Les mécanismes de localisation de Mycobacterium leprae au niveau des nerfs périphériques et les lésions nerveuses qui s'ensuivent ne sont pas élucidés. Aucun modèle animal expérimental n'a été disponible pour examiner la pathogénèse des lésions nerveuses induites par M. leprae. On a donc fait une dissection minutieuse des principaux nerfs périphériques des extrémités de six tatous à qui on avait injecté de M. leprae et parmi lesquels trois avaient développé une infection disséminée caractéristique.
Tous les animaux présentant une infection disséminée avaient une atteinte étendue des nerfs périphériques, augmentant en intensité à mesure qu'on allait vers l'extrémité distale. Aucun M. leprae n'a été trouvé chez les animaux qui n'avaient pas d'infection disséminée. Le degré de l'infection était plus grand dans les tissus epineuraux que dans le compartiment intraneural (les cellules de Schwann) à tous les niveaux. L'infection des nerfs par M. leprae était associée à une infiltration focale, interstitielle, à cellules mononucléaires, des nerfs impliqués.
Ces résultats suggèrent que; 1) les tatous offrent un modèle pour l'étude de l'envahissement nerveux dans la lèpre, puisque le mode de distribution nerveuse chez les tatous susceptibles est comparable au mode d'envahissement nerveux chez l'homme; 2) la localisation précoce de M. leprae pourrait être au niveau des tissus epineuraux, y compris les structures lymphatiques et vasculaires et la matrice extracellulaire; 3) L'envahissement des cellules de Schwann pourrait survenir tardivement; et 4) les mécanismes impliquant l'cndothelium des tissus epineuraux et perineuraux pourraient être importants dans la localisation sélective de M. leprae au niveau des nerfs périphériques.



RESUMEN

Los mecanismos de localización de Mycobacterium leprae en los nervios periféricos y del daño nervioso resultante, son aspectos que no están bien entendidos.

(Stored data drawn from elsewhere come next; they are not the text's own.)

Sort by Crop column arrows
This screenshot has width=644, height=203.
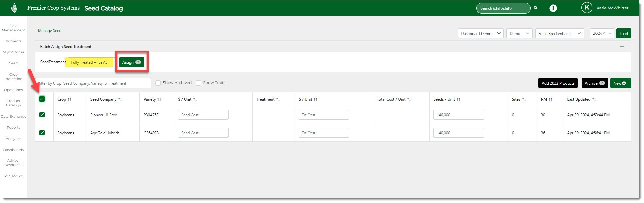[x=69, y=99]
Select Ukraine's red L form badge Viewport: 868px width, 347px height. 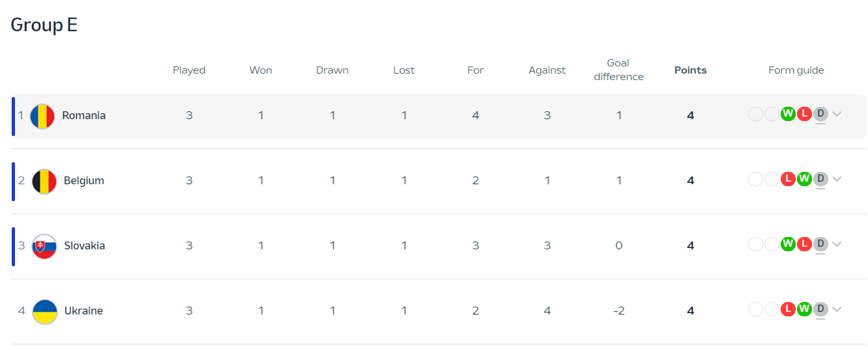point(788,309)
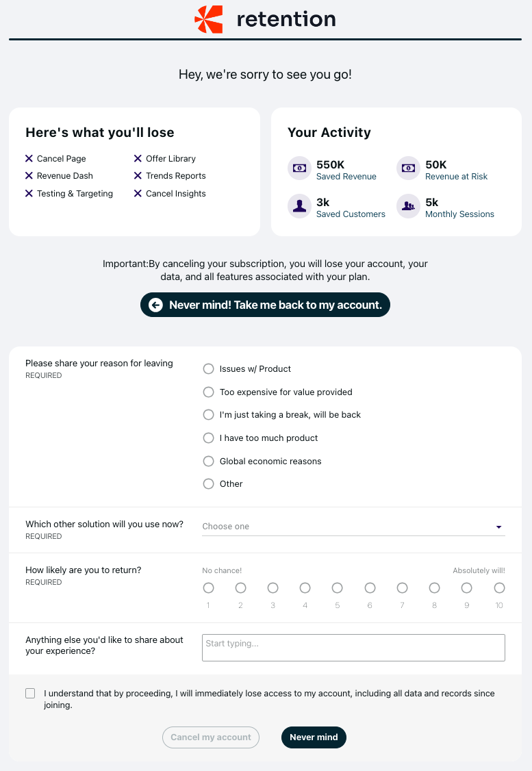Click the Revenue at Risk money icon

408,168
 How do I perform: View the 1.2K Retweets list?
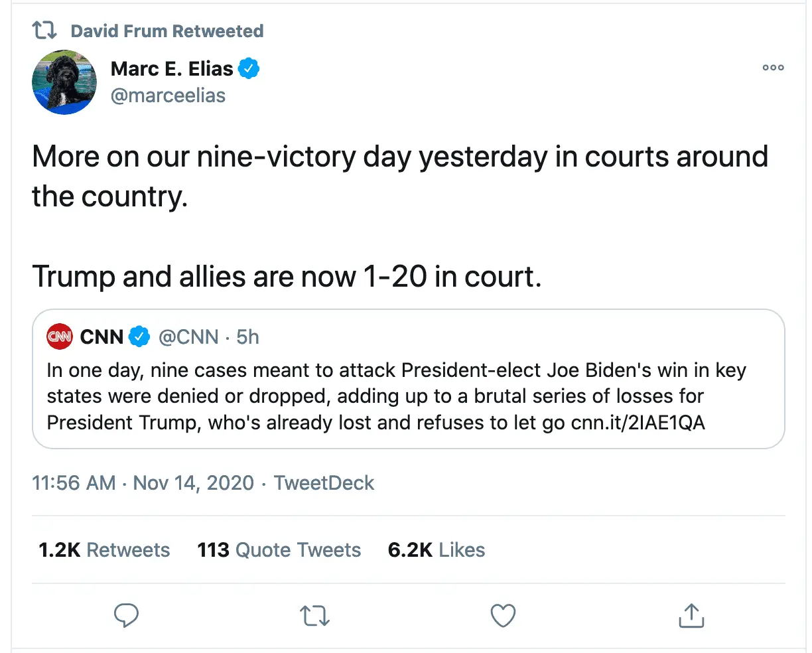coord(104,550)
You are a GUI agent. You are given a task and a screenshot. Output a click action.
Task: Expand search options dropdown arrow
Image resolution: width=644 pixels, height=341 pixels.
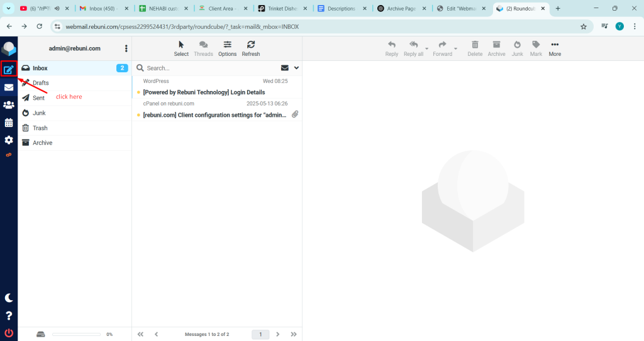click(296, 68)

No ha habido un modelo animal realmente adecuado para el estudio de la patogénesis de daño a nervios causado por M. leprae. Por esto, en este estudio se hizo una disección detallada de los principales nervios periféricos en las extremidades de 6 armadillos inoculados con M. leprae, tres de los cuales habían desarrollando una característica infección diseminada.
Todos los animales con infección diseminada tuvieron una extensa afección de los nervios periféricos que aumentó en intensidad conforme se siguió el transcurso distal del nervio. No se encontraron M. leprae en los animales sin infección diseminada. El grado de infección fue siempre mayor en los tejidos epineurales que en el compartimento intraneural (p. cj. las células de Schwann). La infección de los nervios por M. leprae estuvo asociada con infiltración mononuclear focal e intersticial de los nervios afectados.
Estos resultados sugieren que (1) los armadillos ofrecen un modelo para el estudio de la afección neural en la lepra puesto que el patrón de distribución neural en los armadillos susceptibles es comparable con el patrón de los nervios afectados en el humano; (2) la localización temprana de M. leprae puede ocurrir en el tejido epineural, incluyendo las estructuras linfáticas y vasculares así como la matriz extracelular; (3) la afección de las células de Schwann puede ser un evento más tardío; y (4) los mecanismos que involucran al endotelio de los tejidos epineurales y perineurales pueden ser importantes para la localización selectiva de M. leprae en los nervios periféricos.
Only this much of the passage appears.